▶ [The task]: Reproduce the material below word for word, keeping every line and its layout unchanged.

##### Material to process

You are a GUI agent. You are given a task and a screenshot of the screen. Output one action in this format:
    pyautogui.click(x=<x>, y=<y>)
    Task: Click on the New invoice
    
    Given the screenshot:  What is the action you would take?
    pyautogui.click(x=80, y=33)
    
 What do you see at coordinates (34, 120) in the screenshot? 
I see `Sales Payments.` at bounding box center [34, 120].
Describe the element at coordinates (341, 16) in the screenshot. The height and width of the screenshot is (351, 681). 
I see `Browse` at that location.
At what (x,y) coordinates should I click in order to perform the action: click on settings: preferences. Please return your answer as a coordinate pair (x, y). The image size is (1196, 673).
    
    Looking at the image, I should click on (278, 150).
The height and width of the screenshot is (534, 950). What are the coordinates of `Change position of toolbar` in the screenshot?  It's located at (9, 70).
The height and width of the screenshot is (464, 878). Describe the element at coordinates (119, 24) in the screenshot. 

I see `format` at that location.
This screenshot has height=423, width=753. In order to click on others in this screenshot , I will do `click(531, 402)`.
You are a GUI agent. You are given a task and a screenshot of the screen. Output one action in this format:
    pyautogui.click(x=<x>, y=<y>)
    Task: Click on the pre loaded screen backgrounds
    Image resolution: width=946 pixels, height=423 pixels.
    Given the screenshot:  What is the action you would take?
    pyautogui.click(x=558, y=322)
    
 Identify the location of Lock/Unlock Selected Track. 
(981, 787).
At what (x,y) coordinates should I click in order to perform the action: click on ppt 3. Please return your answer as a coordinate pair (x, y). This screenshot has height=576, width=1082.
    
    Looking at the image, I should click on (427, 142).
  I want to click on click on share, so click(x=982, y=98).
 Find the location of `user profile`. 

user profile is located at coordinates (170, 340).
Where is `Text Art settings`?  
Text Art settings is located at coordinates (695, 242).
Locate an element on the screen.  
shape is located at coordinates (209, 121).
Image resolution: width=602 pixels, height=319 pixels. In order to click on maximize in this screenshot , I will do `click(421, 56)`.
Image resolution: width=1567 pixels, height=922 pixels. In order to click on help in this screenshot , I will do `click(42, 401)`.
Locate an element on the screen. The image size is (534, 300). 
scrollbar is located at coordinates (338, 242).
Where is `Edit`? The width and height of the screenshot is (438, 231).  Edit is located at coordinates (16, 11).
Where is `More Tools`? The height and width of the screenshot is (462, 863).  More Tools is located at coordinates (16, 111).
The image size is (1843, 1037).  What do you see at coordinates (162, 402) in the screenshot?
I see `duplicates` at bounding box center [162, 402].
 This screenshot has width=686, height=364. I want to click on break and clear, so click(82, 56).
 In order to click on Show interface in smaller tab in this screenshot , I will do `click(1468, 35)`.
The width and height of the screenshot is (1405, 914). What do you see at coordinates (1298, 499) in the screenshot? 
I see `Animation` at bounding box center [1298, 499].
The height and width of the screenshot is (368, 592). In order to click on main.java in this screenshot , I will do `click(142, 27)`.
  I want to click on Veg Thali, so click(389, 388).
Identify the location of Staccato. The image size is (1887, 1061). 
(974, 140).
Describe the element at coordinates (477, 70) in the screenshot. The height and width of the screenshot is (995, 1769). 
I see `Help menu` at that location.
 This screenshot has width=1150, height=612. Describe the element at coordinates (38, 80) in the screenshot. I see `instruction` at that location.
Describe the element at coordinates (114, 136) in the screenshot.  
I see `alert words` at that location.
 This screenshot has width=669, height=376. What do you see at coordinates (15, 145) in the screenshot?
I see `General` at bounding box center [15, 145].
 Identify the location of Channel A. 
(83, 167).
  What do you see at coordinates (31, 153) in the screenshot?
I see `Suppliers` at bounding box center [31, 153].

##########

▶ [Answer to the problem]:
You are a GUI agent. You are given a task and a screenshot of the screen. Output one action in this format:
    pyautogui.click(x=<x>, y=<y>)
    Task: Click on the New invoice
    
    Given the screenshot:  What is the action you would take?
    pyautogui.click(x=80, y=33)
    
 What do you see at coordinates (34, 120) in the screenshot? 
I see `Sales Payments.` at bounding box center [34, 120].
Describe the element at coordinates (341, 16) in the screenshot. The height and width of the screenshot is (351, 681). 
I see `Browse` at that location.
At what (x,y) coordinates should I click in order to perform the action: click on settings: preferences. Please return your answer as a coordinate pair (x, y). The image size is (1196, 673).
    
    Looking at the image, I should click on (278, 150).
The height and width of the screenshot is (534, 950). What are the coordinates of `Change position of toolbar` in the screenshot?  It's located at (9, 70).
The height and width of the screenshot is (464, 878). Describe the element at coordinates (119, 24) in the screenshot. 

I see `format` at that location.
This screenshot has height=423, width=753. In order to click on others in this screenshot , I will do `click(531, 402)`.
You are a GUI agent. You are given a task and a screenshot of the screen. Output one action in this format:
    pyautogui.click(x=<x>, y=<y>)
    Task: Click on the pre loaded screen backgrounds
    Image resolution: width=946 pixels, height=423 pixels.
    Given the screenshot:  What is the action you would take?
    pyautogui.click(x=558, y=322)
    
 Identify the location of Lock/Unlock Selected Track. 
(981, 787).
At what (x,y) coordinates should I click in order to perform the action: click on ppt 3. Please return your answer as a coordinate pair (x, y). This screenshot has height=576, width=1082.
    
    Looking at the image, I should click on (427, 142).
  I want to click on click on share, so click(x=982, y=98).
 Find the location of `user profile`. 

user profile is located at coordinates (170, 340).
Where is `Text Art settings`?  
Text Art settings is located at coordinates (695, 242).
Locate an element on the screen.  
shape is located at coordinates (209, 121).
Image resolution: width=602 pixels, height=319 pixels. In order to click on maximize in this screenshot , I will do `click(421, 56)`.
Image resolution: width=1567 pixels, height=922 pixels. In order to click on help in this screenshot , I will do `click(42, 401)`.
Locate an element on the screen. The image size is (534, 300). 
scrollbar is located at coordinates (338, 242).
Where is `Edit`? The width and height of the screenshot is (438, 231).  Edit is located at coordinates (16, 11).
Where is `More Tools`? The height and width of the screenshot is (462, 863).  More Tools is located at coordinates (16, 111).
The image size is (1843, 1037).  What do you see at coordinates (162, 402) in the screenshot?
I see `duplicates` at bounding box center [162, 402].
 This screenshot has width=686, height=364. I want to click on break and clear, so click(82, 56).
 In order to click on Show interface in smaller tab in this screenshot , I will do `click(1468, 35)`.
The width and height of the screenshot is (1405, 914). What do you see at coordinates (1298, 499) in the screenshot? 
I see `Animation` at bounding box center [1298, 499].
The height and width of the screenshot is (368, 592). In order to click on main.java in this screenshot , I will do `click(142, 27)`.
  I want to click on Veg Thali, so click(389, 388).
Identify the location of Staccato. The image size is (1887, 1061). 
(974, 140).
Describe the element at coordinates (477, 70) in the screenshot. The height and width of the screenshot is (995, 1769). 
I see `Help menu` at that location.
 This screenshot has width=1150, height=612. Describe the element at coordinates (38, 80) in the screenshot. I see `instruction` at that location.
Describe the element at coordinates (114, 136) in the screenshot.  
I see `alert words` at that location.
 This screenshot has width=669, height=376. What do you see at coordinates (15, 145) in the screenshot?
I see `General` at bounding box center [15, 145].
 Identify the location of Channel A. 
(83, 167).
  What do you see at coordinates (31, 153) in the screenshot?
I see `Suppliers` at bounding box center [31, 153].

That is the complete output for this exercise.